Literacy: “An individual’s ability to read, write and speak…, and compute and solve problems at levels of proficiency necessary to function on the job and in society, to achieve one’s goals, and develop one’s knowledge and potential.”
- National Literacy Act of 1991
Health Literacy: “The degree to which individuals have the capacity to obtain, process, and understand basic health information and services needed to make appropriate health decisions.”
- Healthy People 2010
“Health literacy includes the ability to understand instructions on prescription drug bottles, appointment slips, medical education brochures, doctor’s directions and consent forms, and the ability to negotiate complex health care systems. Health literacy is not simply the ability to read. It requires a complex group of reading, listening, analytical, and decision-making skills, and the ability to apply these skills to health situations.
Health literacy varies by context and setting and is not necessarily related to years of education or general reading ability. A person who functions adequately at home or work may have marginal or inadequate literacy in a health care environment. With the move towards a more “consumer-centric” health care system as part of an overall effort to improve the quality of health care and to reduce health care costs, individuals need to take an even more active role in health care related decisions. To accomplish this people need strong health information skills.”
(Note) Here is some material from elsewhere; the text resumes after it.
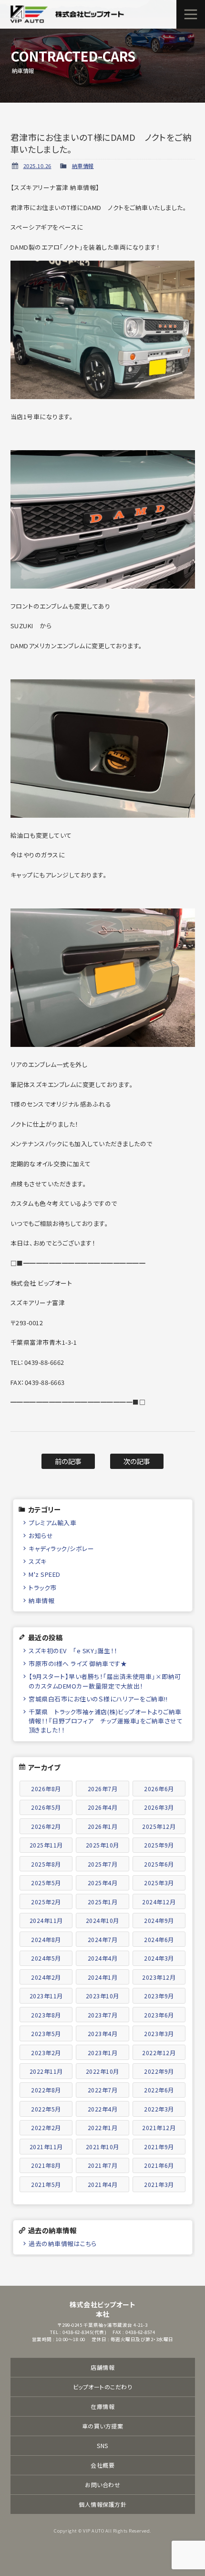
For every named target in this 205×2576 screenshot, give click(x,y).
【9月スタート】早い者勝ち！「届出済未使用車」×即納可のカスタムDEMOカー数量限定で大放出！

- Health Literacy, National Network of Libraries of Medicine
What it means to the health of Americans and the American healthcare system:
“Only 12 percent of adults have Proficient health literacy, according to the National Assessment of Adult Literacy. In other words, nearly nine out of ten adults may lack the skills needed to manage their health and prevent disease. Fourteen percent of adults (30 million people) have Below Basic health literacy. These adults were more likely to report their health as poor (42 percent) and are more likely to lack health insurance (28 percent) than adults with Proficient health literacy.
Low literacy has been linked to poor health outcomes such as higher rates of hospitalization and less frequent use of preventive services…Both of these outcomes are associated with higher healthcare costs.”
- Health.gov: Health Literacy Basics
We believe we can start raising basic understanding of health and healthcare issues using visual and engaging content.
We believe using media and methods of communication that “connect” with people, even for those with low literacy competencies, can create a great foundation for further health understanding.
We have seen our tools help people understand and we are involved in current studies to back up this contention.
Through the use of these tools, we look to help increase both their health and general literacy levels.
Better health literacy > better health understanding > better health choices > better health outcomes > a healthier populace AND lower healthcare costs for us all!